**Instruction:** Can you give all the records below again with every "Where should I click to" replaced by "Where do I click to" and nothing else changed?

#### Material to process ####

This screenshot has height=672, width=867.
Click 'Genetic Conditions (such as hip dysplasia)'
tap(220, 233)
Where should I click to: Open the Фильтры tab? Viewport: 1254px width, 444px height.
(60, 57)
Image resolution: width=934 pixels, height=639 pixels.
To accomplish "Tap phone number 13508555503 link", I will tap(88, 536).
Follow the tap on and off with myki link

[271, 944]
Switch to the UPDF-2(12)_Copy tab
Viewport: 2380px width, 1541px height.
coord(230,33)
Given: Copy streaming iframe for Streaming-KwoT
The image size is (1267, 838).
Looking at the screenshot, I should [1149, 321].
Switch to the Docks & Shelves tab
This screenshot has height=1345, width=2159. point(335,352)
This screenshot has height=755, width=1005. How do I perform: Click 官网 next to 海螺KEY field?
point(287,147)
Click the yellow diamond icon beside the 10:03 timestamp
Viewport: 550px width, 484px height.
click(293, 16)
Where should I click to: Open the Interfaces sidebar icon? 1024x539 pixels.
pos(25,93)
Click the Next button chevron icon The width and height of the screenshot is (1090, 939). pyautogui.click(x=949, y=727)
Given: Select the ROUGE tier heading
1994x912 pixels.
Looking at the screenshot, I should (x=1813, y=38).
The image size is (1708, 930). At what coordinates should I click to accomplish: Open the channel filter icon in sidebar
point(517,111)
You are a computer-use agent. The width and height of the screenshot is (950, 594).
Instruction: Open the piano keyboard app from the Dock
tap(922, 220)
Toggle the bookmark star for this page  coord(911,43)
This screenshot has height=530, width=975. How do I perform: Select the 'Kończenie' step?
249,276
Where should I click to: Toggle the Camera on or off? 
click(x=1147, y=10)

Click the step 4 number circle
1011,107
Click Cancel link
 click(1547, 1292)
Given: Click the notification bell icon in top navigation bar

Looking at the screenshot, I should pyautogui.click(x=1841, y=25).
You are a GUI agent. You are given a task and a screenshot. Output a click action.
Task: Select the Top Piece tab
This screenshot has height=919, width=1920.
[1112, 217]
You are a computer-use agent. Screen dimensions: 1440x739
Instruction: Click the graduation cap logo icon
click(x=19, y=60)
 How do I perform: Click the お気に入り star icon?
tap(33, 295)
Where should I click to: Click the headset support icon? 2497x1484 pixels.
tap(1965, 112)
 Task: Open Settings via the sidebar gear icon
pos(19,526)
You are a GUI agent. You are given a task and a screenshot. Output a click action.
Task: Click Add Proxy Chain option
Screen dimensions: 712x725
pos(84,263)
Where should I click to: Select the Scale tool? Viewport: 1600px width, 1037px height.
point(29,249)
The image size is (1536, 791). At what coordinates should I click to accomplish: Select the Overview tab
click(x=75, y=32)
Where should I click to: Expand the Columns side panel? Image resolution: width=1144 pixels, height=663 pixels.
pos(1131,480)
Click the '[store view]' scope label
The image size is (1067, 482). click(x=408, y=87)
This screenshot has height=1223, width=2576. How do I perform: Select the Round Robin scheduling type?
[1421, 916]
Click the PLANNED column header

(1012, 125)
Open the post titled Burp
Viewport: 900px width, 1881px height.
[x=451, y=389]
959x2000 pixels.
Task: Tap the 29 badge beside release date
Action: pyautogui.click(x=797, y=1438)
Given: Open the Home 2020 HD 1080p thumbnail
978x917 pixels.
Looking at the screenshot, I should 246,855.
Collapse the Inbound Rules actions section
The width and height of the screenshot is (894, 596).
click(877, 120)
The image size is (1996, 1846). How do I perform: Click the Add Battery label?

####

**Exercise result:**
This screenshot has height=672, width=867.
Click 'Genetic Conditions (such as hip dysplasia)'
tap(220, 233)
Where do I click to: Open the Фильтры tab? Viewport: 1254px width, 444px height.
(60, 57)
Image resolution: width=934 pixels, height=639 pixels.
To accomplish "Tap phone number 13508555503 link", I will tap(88, 536).
Follow the tap on and off with myki link

[271, 944]
Switch to the UPDF-2(12)_Copy tab
Viewport: 2380px width, 1541px height.
coord(230,33)
Given: Copy streaming iframe for Streaming-KwoT
The image size is (1267, 838).
Looking at the screenshot, I should [1149, 321].
Switch to the Docks & Shelves tab
This screenshot has height=1345, width=2159. point(335,352)
This screenshot has height=755, width=1005. How do I perform: Click 官网 next to 海螺KEY field?
point(287,147)
Click the yellow diamond icon beside the 10:03 timestamp
Viewport: 550px width, 484px height.
click(293, 16)
Where do I click to: Open the Interfaces sidebar icon? 1024x539 pixels.
pos(25,93)
Click the Next button chevron icon The width and height of the screenshot is (1090, 939). pyautogui.click(x=949, y=727)
Given: Select the ROUGE tier heading
1994x912 pixels.
Looking at the screenshot, I should (x=1813, y=38).
The image size is (1708, 930). At what coordinates should I click to accomplish: Open the channel filter icon in sidebar
point(517,111)
You are a computer-use agent. The width and height of the screenshot is (950, 594).
Instruction: Open the piano keyboard app from the Dock
tap(922, 220)
Toggle the bookmark star for this page  coord(911,43)
This screenshot has height=530, width=975. How do I perform: Select the 'Kończenie' step?
249,276
Where do I click to: Toggle the Camera on or off? 
click(x=1147, y=10)

Click the step 4 number circle
1011,107
Click Cancel link
 click(1547, 1292)
Given: Click the notification bell icon in top navigation bar

Looking at the screenshot, I should pyautogui.click(x=1841, y=25).
You are a GUI agent. You are given a task and a screenshot. Output a click action.
Task: Select the Top Piece tab
This screenshot has height=919, width=1920.
[1112, 217]
You are a computer-use agent. Screen dimensions: 1440x739
Instruction: Click the graduation cap logo icon
click(x=19, y=60)
 How do I perform: Click the お気に入り star icon?
tap(33, 295)
Where do I click to: Click the headset support icon? 2497x1484 pixels.
tap(1965, 112)
 Task: Open Settings via the sidebar gear icon
pos(19,526)
You are a GUI agent. You are given a task and a screenshot. Output a click action.
Task: Click Add Proxy Chain option
Screen dimensions: 712x725
pos(84,263)
Where do I click to: Select the Scale tool? Viewport: 1600px width, 1037px height.
point(29,249)
The image size is (1536, 791). At what coordinates should I click to accomplish: Select the Overview tab
click(x=75, y=32)
Where do I click to: Expand the Columns side panel? Image resolution: width=1144 pixels, height=663 pixels.
pos(1131,480)
Click the '[store view]' scope label
The image size is (1067, 482). click(x=408, y=87)
This screenshot has height=1223, width=2576. How do I perform: Select the Round Robin scheduling type?
[1421, 916]
Click the PLANNED column header

(1012, 125)
Open the post titled Burp
Viewport: 900px width, 1881px height.
[x=451, y=389]
959x2000 pixels.
Task: Tap the 29 badge beside release date
Action: pyautogui.click(x=797, y=1438)
Given: Open the Home 2020 HD 1080p thumbnail
978x917 pixels.
Looking at the screenshot, I should 246,855.
Collapse the Inbound Rules actions section
The width and height of the screenshot is (894, 596).
click(877, 120)
The image size is (1996, 1846). How do I perform: Click the Add Battery label?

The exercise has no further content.